Só que a partir de 1º de janeiro de 2022 a idade mínima será de 57 anos de idade para mulher e de 62 anos para homem. A partir de 2021, no caso da contribuição por pontuação, ela será acrescida de um ponto a cada dois anos, até atingir o limite de 100 para mulher e de 105 para homem.

Para o titular do cargo de professor que comprovar exclusivamente tempo de efetivo exercício das funções de magistério na educação infantil, no ensino fundamental e médio, os requisitos serão de: 51 anos de idade se for mulher e 56 anos se for homem no caso da aposentadoria por idade; já se for por contribuição é de 25 anos para mulher e de 30 para homem, no caso de somatório de idade e tempo de contribuição será de 81 pontos para a mulher e 91 pontos para homem, nos quais serão acrescidos um ponto a cada dois anos até atingir o limite de 92 pontos para a mulher e 100 para o homem.

- O Estado e os municípios instituirão, por meio de lei, contribuições para custeio de regime próprio de previdência social, cobradas dos servidores ativos, dos aposentados e pensionistas, que poderão ter alíquotas progressivas de acordo com o valor da base de contribuição ou dos proventos de aposentadoria e de pensões.

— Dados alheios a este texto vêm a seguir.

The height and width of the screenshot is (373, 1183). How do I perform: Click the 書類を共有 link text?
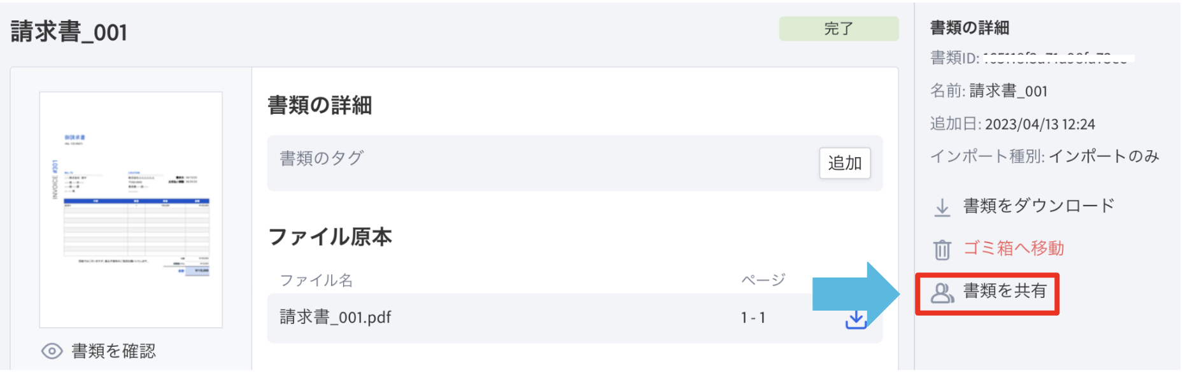[1005, 291]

Só que quando houver déficit atuarial, a contribuição ordinária dos aposentados e pensionistas poderá incidir sobre o valor dos proventos de aposentadoria e de pensões que superem o salário mínimo.

Se for demonstrada a insuficiência dessa medida para equacionar o déficit atuarial, é facultada a instituição de contribuição extraordinária dos servidores públicos ativos, dos aposentados e dos pensionistas. Essa contribuição extraordinária deverá ser instituída simultaneamente com outras medidas para equacionamento do déficit e vigorará por período determinado, contado da data de sua instituição.

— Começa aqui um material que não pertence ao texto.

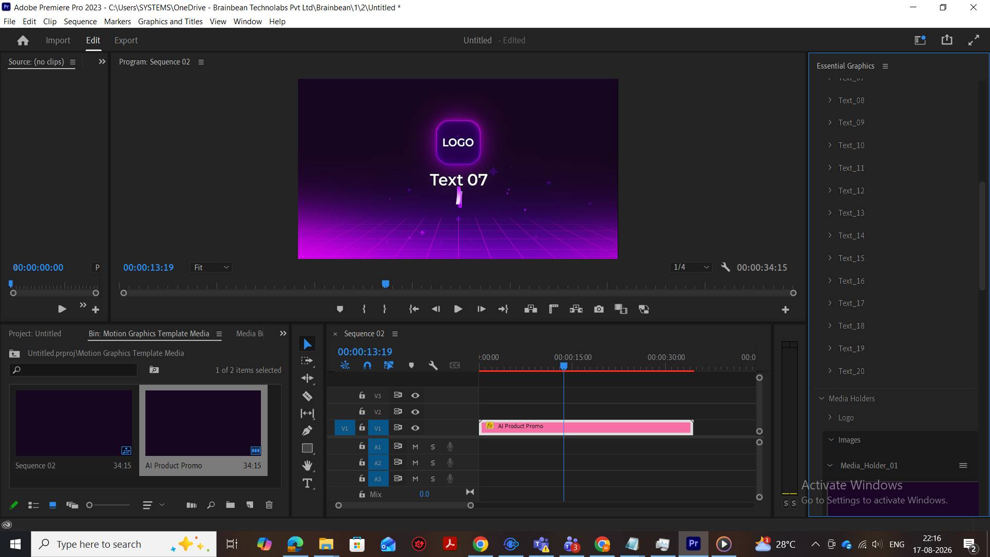Expand the Text_12 group
This screenshot has width=990, height=557.
(x=830, y=190)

- Ressalvas as aposentadorias decorrentes dos cargos acumuláveis na forma da Constituição Federal, é vedada a percepção de mais de uma aposentadoria à conta desse regime, aplicando-se outras vedações, regras e condições para a acumulação de benefícios previdenciários estabelecidas no regime geral de previdência social.

- Observados critérios a serem estabelecidos em lei do respectivo ente federativo, o servidor titular de cargo efetivo que tenha completado as exigências para a aposentadoria voluntária e opte por permanecer em atividade, opção a ser exercida na forma da lei, poderá fazer jus a um abono de permanência equivalente, no máximo, ao valor da sua contribuição previdenciária, até completar a idade para aposentadoria compulsória.

- A concessão de aposentadoria ao servidor público estadual vinculado a regime próprio de previdência social e de pensão por morte aos respectivos dependentes será assegurada, a qualquer tempo, desde que tenham sido cumpridos aos requisitos para obtenção desses benefícios até a data de entrada em vigor dessa Emenda Constitucional, observados os critérios da legislação vigente na data em que foram atendidos os requisitos para a concessão da aposentadoria ou da pensão por morte.

-O policial civil, o agente penitenciário ou agente socioeducativo que tenha ingressado na respectiva carreira até a data de entrada em vigor dessa emenda constitucional poderá se aposentar na forma da Lei Complementar nº 51, de 20 de dezembro de 1985, observada a idade mínima de 55 anos para ambos os sexos.